● **Task details**:
Only the lines below starting at the one containing "[Next products] (161, 681)" and ending at the one containing "[Cookiebot by Usercentrics" belong in the answer, each copied exactly.

● **Exercise materials**:
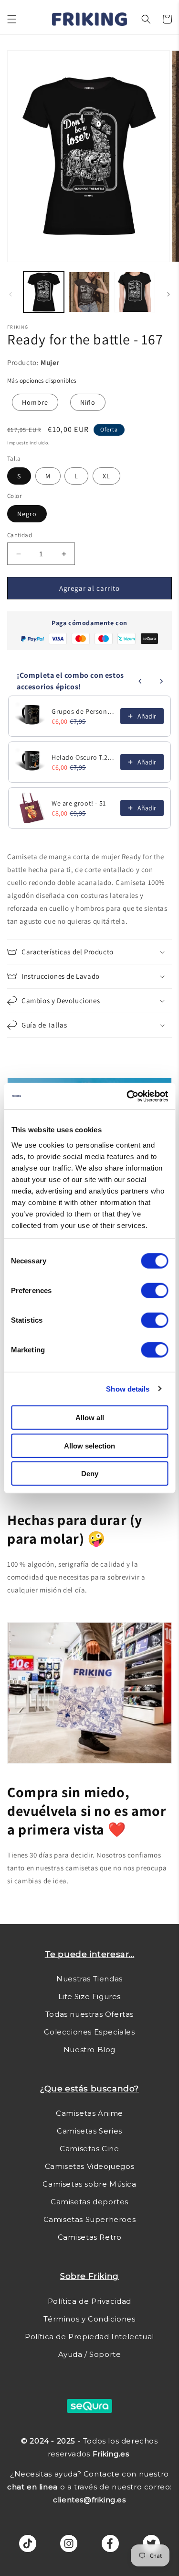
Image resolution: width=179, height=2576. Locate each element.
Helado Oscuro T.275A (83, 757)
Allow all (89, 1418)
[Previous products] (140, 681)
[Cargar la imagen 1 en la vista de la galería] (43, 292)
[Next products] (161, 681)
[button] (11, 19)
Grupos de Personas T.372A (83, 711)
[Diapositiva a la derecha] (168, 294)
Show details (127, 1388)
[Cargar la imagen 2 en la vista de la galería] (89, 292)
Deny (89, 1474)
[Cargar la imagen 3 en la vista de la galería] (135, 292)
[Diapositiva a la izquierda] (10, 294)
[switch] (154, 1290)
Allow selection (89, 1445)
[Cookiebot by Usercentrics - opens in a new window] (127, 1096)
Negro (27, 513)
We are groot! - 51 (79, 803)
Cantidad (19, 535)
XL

● **Exercise output**:
[Next products] (161, 681)
[button] (11, 19)
Grupos de Personas T.372A (83, 711)
[Diapositiva a la derecha] (168, 294)
Show details (127, 1388)
[Cargar la imagen 2 en la vista de la galería] (89, 292)
Deny (89, 1474)
[Cargar la imagen 3 en la vista de la galería] (135, 292)
[Diapositiva a la izquierda] (10, 294)
[switch] (154, 1290)
Allow selection (89, 1445)
[Cookiebot by Usercentrics - opens in a new window] (127, 1096)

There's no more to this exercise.